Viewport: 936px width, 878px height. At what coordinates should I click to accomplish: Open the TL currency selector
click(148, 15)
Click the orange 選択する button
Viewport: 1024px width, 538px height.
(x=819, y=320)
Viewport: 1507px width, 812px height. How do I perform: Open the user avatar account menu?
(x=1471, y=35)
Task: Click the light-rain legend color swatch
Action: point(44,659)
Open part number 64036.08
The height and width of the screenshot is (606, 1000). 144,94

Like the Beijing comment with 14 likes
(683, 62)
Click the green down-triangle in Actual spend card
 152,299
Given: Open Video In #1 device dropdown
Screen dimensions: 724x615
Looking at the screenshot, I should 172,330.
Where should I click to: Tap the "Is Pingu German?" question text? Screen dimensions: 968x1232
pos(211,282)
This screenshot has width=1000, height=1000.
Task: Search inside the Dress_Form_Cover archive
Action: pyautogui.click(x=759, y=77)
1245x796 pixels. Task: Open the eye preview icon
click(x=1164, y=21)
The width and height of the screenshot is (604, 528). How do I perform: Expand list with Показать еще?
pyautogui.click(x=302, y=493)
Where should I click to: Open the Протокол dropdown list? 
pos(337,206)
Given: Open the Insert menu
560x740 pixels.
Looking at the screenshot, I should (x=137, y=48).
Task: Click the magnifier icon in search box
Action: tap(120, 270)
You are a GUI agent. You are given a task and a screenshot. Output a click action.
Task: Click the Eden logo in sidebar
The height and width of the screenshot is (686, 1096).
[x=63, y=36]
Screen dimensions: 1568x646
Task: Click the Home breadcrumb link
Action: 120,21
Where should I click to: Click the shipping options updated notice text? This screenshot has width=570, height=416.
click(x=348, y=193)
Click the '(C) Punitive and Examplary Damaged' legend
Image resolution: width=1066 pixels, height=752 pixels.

_____

Copy out only the lines above from the one with "Given: Open Video In #1 device dropdown" to the one with "Given: Open the Insert menu", inclusive, exactly as they stand.

Given: Open Video In #1 device dropdown
Screen dimensions: 724x615
Looking at the screenshot, I should 172,330.
Where should I click to: Tap the "Is Pingu German?" question text? Screen dimensions: 968x1232
pos(211,282)
This screenshot has width=1000, height=1000.
Task: Search inside the Dress_Form_Cover archive
Action: pyautogui.click(x=759, y=77)
1245x796 pixels. Task: Open the eye preview icon
click(x=1164, y=21)
The width and height of the screenshot is (604, 528). How do I perform: Expand list with Показать еще?
pyautogui.click(x=302, y=493)
Where should I click to: Open the Протокол dropdown list? 
pos(337,206)
Given: Open the Insert menu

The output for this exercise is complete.